Many incidents of discrimination against Muslims occurred in the workplace. Professional Muslim women wearing headscarves continued to be targets of discrimination.

Anti-Semitic acts and threats recorded by Belgium's Centre for Equal Opportunities and Opposition to Racism increased from 62 to 88 from 2011 to 2012, the last full year for which data was available. The European Union's Fundamental Rights Agency (FRA) survey on anti-Semitism, released in November, found 63 percent of 438 Belgian respondents (out of a "core Jewish population" of 30,000) had experienced or observed anti-Semitic verbal or physical attacks and 73 percent of respondents had not reported these incidents to the police; 88 percent believed anti-Semitism had gotten worse over the past five years and 40 percent considered emigrating because of anti-Semitism.

Anti-Semitic acts continued to include physical attacks, verbal harassment, and vandalism of Jewish property. In February the Aalst Carnival, which has been recognized by UNESCO as an example of the intangible cultural heritage of humanity, featured a float that lampooned the center-right Flemish nationalist party N-VA. The float was designed to look like a Nazi rail car used to carry Jews to death camps during the Holocaust. Men on the car were dressed in full Nazi regalia along with an Orthodox Jewish boy character; the car was decorated with posters depicting pails labeled "Zyklon," the chemical used in Nazi gas chambers to exterminate Jews. In a letter to UNESCO Director Irina Bokova, who had condemned the incident, Flemish Regional Culture Minister Joke Schauvliege wrote that the Flemish government "regret[s] that the carnival participants were perceived as wanting to spread an anti-Semitic message. [...] We condemn any form of anti-Semitism and racial hatred, but carnival remains a place for mocking, often in a grotesque way." The leader of the carnival group that created the float apologized as well. "We were not making fun of the Holocaust at all and we apologize if we have been misunderstood. We were making fun of the exaggerated nationalism of the N-VA. [...] It was just a carnival act and nothing more should be read into it."

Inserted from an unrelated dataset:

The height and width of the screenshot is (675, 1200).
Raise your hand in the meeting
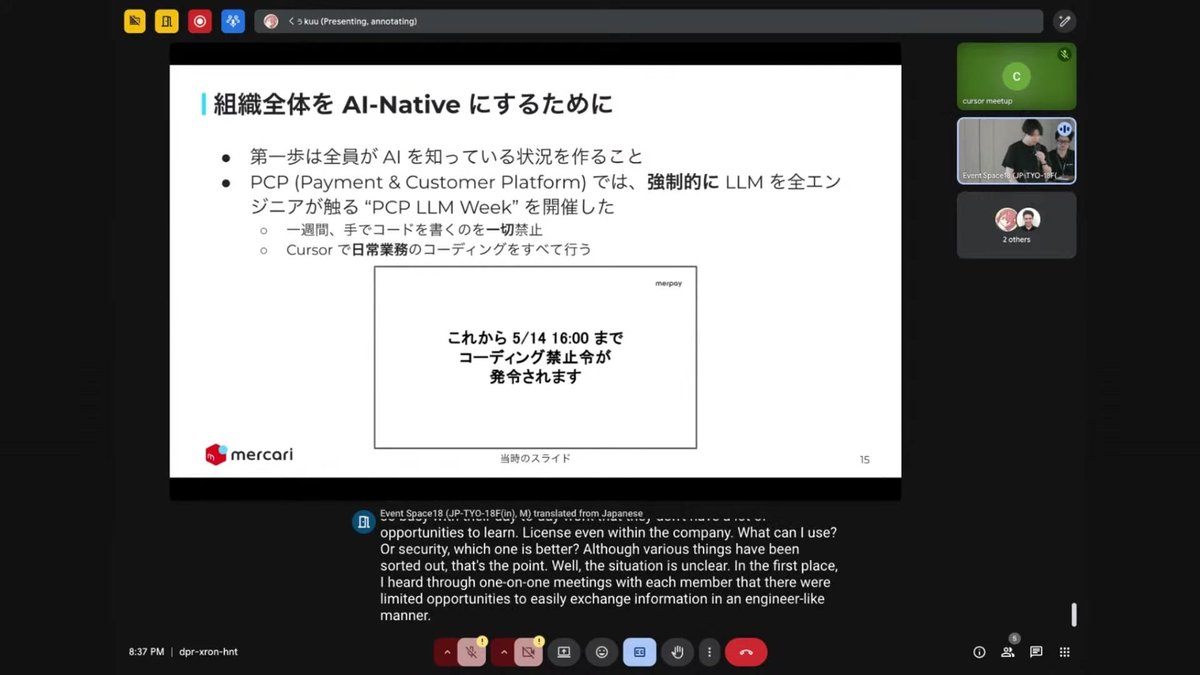pyautogui.click(x=677, y=652)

In March a poster announcing a debate about Zionism by Presence et Action Culturelle (Presence and Cultural Action) and the Socialist Party (PS) of Molenbeek featured an anti-Semitic caricature of a Jew. The poster had been rejected by the local party chiefs, who saw it as defamatory, but was then published in error by the party's cultural office in Molenbeek, provoking complaints from across the political spectrum. The local PS headquarters immediately canceled the conference and issued a statement conveying its "deep regret and apologies to anyone who was offended by this error."

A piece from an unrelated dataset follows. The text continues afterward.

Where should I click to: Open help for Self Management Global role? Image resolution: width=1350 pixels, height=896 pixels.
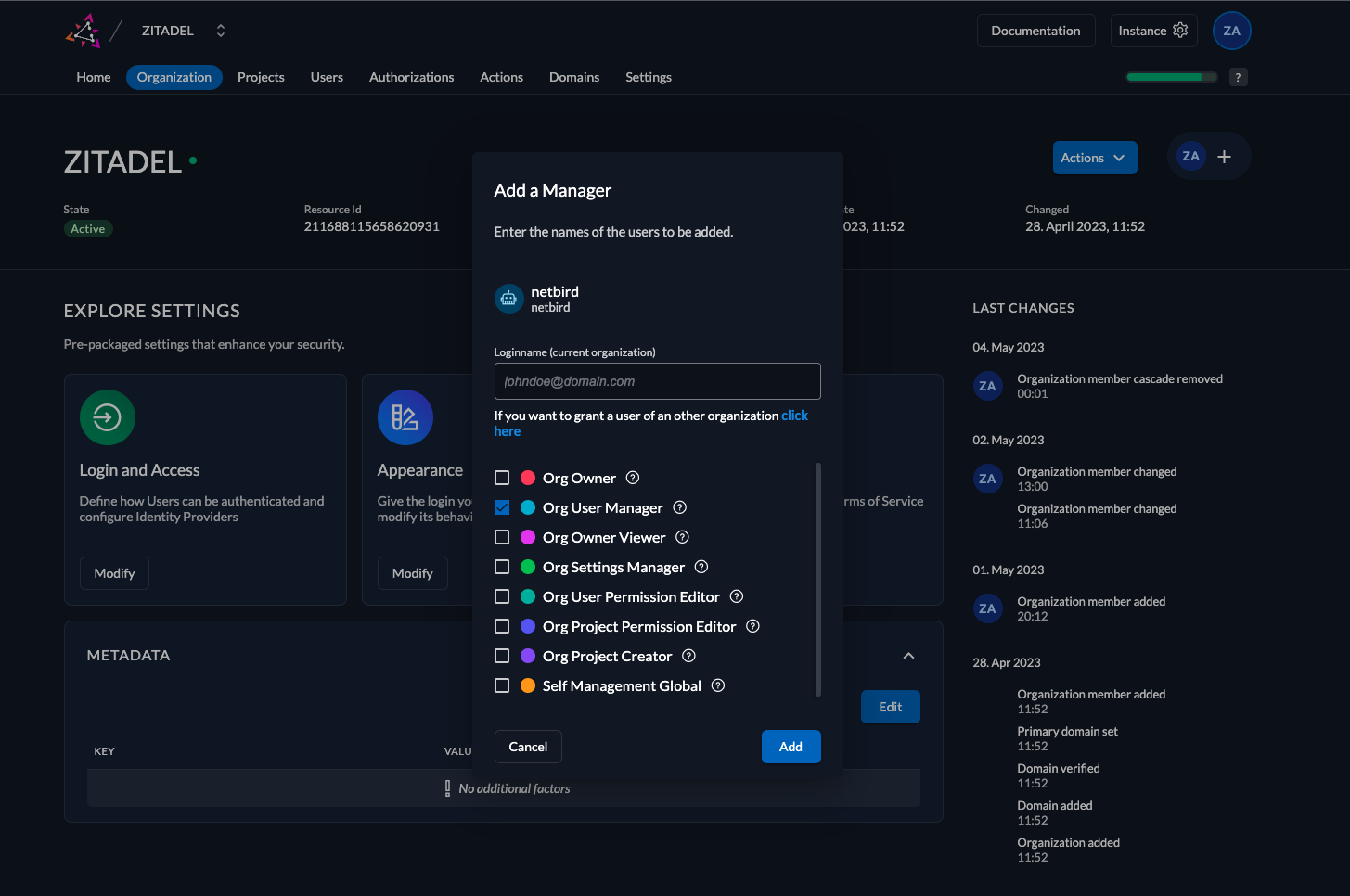click(x=717, y=685)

In June a Jewish woman was severely beaten in Antwerp after she and her Israeli partner placed a mezuzah on their apartment door. Neighbors banged on the walls and shouted, "stinking Jews" and then broke down the door and beat the woman. She was hospitalized for 15 days. The assailants later stated that they had come "to finish what the Nazis started," according to the woman's lawyer.

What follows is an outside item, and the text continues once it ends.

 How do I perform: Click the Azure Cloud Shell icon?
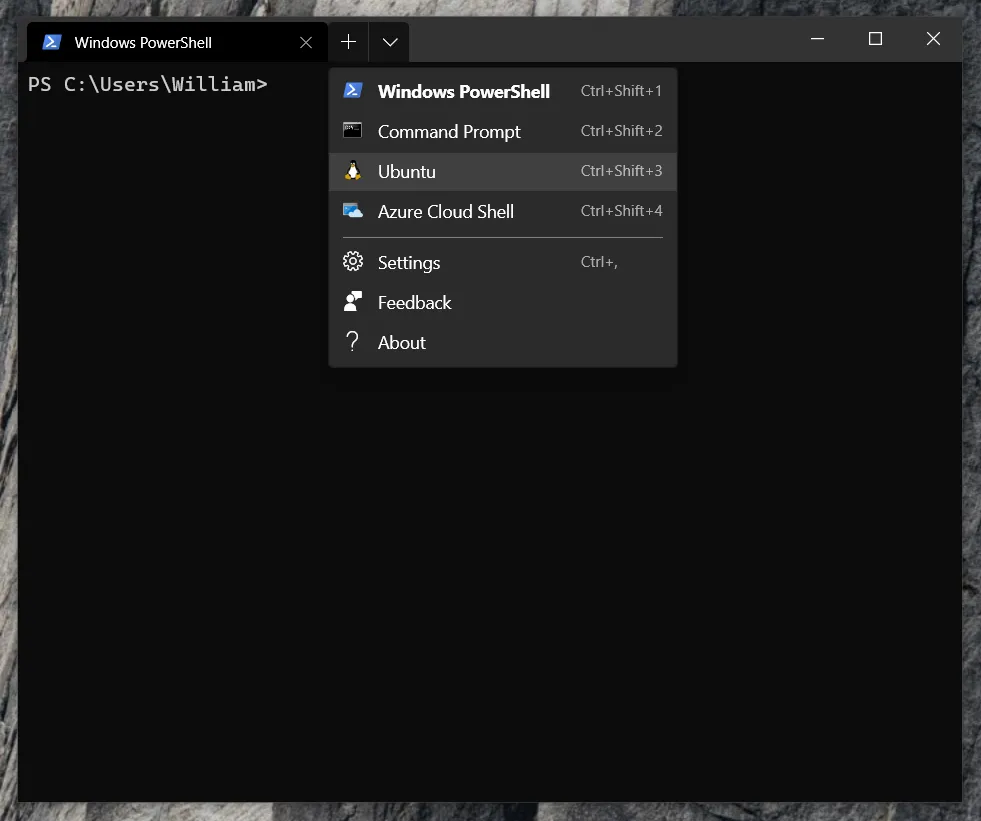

Section IV. U.S. Government Policy

U.S. embassy representatives frequently discussed the importance of religious freedom with government officials, in particular discrimination faced by Muslims in employment and housing. The embassy engaged Catholic, Muslim, and Jewish communities to promote inter-religious understanding and foster religious freedom. The embassy sponsored the visits of several U.S. academic and legal experts as well as religious figures to engage in interfaith dialogue, explain U.S. perspectives on religious freedom, and build bridges between religious communities to combat intolerance. In June the Special Envoy to Monitor and Combat Anti-Semitism visited Brussels to deliver a speech on combating anti-Semitism at a conference honoring the centenary of the birth of Raoul Wallenberg co-sponsored by the U.S., Swedish, Hungarian, and Israeli embassies. The special envoy also participated in embassy-organized roundtables with Jewish leaders and anti-discrimination NGOs, an interfaith event organized for her visit by the Grand Rabbi of Brussels, and meetings with government officials.